Thursday, November 1, 2007

Reflections on Heroic Leadership

The following is an excerpt from my journal that I thought I'd put up here. If it is boring or rambling, forgive me and just scroll down to the previous post of my kids' videos. At least they're cute.

I have started reading a new book called Heroic Leadership written by a former Jesuit and given to me by a dear friend. So far it is interesting, but not fascinating. I think my exposure to things Ignatian has lessened the novelty of many of his insights, but he is making me think of things I haven’t thought of in a while.

This morning I want to consider and explore one of the things that comes up in that book, namely, the importance of self-awareness. Also, I want to examine the Ignatian legacy in my life.

The current state of my life is best characterized by the phrase “in transition.” As I’ve written elsewhere, I see what has been going on these last few years as an Exodus of sorts. Certainly the most resonant scripture account has been the story of the Israelites’ journey from slavery to freedom in the Promised Land. I have identified closely with this recently and when I say I’m “in transition” this is what I’m referring to—the transition from slavery to freedom; from death to new life.
But, this new life I’m experiencing/preparing to experience is an enigma to me. I’m genuinely bewildered about what “new life” means for me.

In many ways I find my experience analogous to being born. The transition is laborious and quite painful, and now that I’m in this new environment, I have to learn everything from scratch. I know how to be a slave; I don’t know how to be free.

This is a very unusual position to be in for me. I who prided himself on being so self-aware, for keeping a journal, for being wise, etc. find myself wide-eyed and paralyzed in my current situation. In my mind’s eye, I appear as mystified as my son Maximilian waking from a nap in the afternoon. How odd to not know myself.

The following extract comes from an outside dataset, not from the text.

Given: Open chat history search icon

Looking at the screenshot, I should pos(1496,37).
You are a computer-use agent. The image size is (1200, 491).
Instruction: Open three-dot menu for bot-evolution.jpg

This brings me to the discussion on Ignatius and the influence of the Jesuits on my life. Am I Ignatian? Have the Jesuits marked me for life? If so, how do I cultivate the good of the Jesuits and filter out the poison that seems to be contaminating the order at present? Am I not Ignatian? Is my desire to be Ignatian a romantic notion akin to my desires to speak Latin, have a degree from TAC, and be physically/lethally fit? Is it a lie for me to consider myself a product of the Jesuits when I am not financially successful, politically influential, whatever? Am I not primarily a Chestertonian? Do I not identify with Opus Dei more than with the Society of Jesus?

On the other hand, do those things not come from my love of my Jesuit education? After all, I learned of GKC at BCP; I came to love the idea of AMDG present in Opus Dei from Jesuit priests and authors I met and read while in high school. In fact, the most influential books I’ve ever read are ones I came across during my time as a student at Brophy Prep.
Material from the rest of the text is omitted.